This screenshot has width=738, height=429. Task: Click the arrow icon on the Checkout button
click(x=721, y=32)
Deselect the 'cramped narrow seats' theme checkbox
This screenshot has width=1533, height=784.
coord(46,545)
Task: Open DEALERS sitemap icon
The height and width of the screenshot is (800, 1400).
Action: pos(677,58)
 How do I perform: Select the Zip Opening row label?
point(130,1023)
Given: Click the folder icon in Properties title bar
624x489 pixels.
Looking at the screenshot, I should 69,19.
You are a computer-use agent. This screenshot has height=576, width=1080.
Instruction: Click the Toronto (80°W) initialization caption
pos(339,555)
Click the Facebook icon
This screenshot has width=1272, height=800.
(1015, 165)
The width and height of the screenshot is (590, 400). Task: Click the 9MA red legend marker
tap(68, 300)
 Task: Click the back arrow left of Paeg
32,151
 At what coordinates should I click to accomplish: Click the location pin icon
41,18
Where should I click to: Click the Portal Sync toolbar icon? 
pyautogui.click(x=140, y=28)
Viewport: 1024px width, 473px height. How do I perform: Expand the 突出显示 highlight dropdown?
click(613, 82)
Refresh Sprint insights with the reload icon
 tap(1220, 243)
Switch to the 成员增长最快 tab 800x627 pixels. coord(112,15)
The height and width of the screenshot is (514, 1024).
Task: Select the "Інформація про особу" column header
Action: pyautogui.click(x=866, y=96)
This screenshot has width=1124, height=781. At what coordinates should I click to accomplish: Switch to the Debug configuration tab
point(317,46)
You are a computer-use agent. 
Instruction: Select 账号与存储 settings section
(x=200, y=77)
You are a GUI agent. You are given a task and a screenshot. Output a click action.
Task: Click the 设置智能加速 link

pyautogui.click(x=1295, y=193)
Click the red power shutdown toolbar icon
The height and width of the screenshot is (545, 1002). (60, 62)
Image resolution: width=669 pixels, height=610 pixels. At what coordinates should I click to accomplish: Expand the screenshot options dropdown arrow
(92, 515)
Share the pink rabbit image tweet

---

DIRECTIONS FOR THIS TASK :: Give back exactly the lines from the line holding "Instruction: Select 账号与存储 settings section" through the last line of the listing, including both.

SOLVED PROBLEM ::
Instruction: Select 账号与存储 settings section
(x=200, y=77)
You are a GUI agent. You are given a task and a screenshot. Output a click action.
Task: Click the 设置智能加速 link

pyautogui.click(x=1295, y=193)
Click the red power shutdown toolbar icon
The height and width of the screenshot is (545, 1002). (60, 62)
Image resolution: width=669 pixels, height=610 pixels. At what coordinates should I click to accomplish: Expand the screenshot options dropdown arrow
(92, 515)
Share the pink rabbit image tweet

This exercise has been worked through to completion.